Stored data

____

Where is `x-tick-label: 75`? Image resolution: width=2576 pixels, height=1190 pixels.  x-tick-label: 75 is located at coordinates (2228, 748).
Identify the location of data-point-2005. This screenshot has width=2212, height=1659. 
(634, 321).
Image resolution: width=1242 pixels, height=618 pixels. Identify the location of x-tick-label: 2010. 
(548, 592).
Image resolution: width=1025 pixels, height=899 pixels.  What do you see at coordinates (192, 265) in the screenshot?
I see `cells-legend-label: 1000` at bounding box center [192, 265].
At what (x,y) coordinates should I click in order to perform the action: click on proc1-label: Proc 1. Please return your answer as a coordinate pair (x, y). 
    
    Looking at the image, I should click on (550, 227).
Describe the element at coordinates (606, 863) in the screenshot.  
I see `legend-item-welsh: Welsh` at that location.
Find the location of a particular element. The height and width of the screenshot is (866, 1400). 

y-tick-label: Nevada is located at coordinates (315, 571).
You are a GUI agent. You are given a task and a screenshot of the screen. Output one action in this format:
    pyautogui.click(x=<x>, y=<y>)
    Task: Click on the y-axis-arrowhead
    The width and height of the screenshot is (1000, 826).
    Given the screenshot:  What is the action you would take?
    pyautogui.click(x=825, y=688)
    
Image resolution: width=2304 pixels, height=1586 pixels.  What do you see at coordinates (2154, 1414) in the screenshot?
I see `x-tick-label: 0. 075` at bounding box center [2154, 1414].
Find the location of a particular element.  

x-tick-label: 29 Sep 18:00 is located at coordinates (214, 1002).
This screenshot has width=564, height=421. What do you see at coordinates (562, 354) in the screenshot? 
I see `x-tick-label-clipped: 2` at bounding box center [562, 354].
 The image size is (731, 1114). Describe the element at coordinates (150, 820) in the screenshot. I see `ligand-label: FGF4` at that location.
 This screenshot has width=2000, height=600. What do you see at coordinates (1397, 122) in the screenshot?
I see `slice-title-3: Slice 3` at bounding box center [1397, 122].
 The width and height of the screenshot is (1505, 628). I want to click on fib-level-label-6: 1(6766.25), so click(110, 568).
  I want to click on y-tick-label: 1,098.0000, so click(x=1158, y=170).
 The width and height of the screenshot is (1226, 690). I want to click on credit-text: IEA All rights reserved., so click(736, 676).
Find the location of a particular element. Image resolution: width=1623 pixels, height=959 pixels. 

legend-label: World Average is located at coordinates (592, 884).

____

EXERCISE:
Filter the listing above down to the lines that contain the string "particular". Treat the match as case-sensitive.

TASK ANSWER:
Find the location of a particular element. The height and width of the screenshot is (866, 1400). 
Find the location of a particular element.  
Find the location of a particular element. Image resolution: width=1623 pixels, height=959 pixels. 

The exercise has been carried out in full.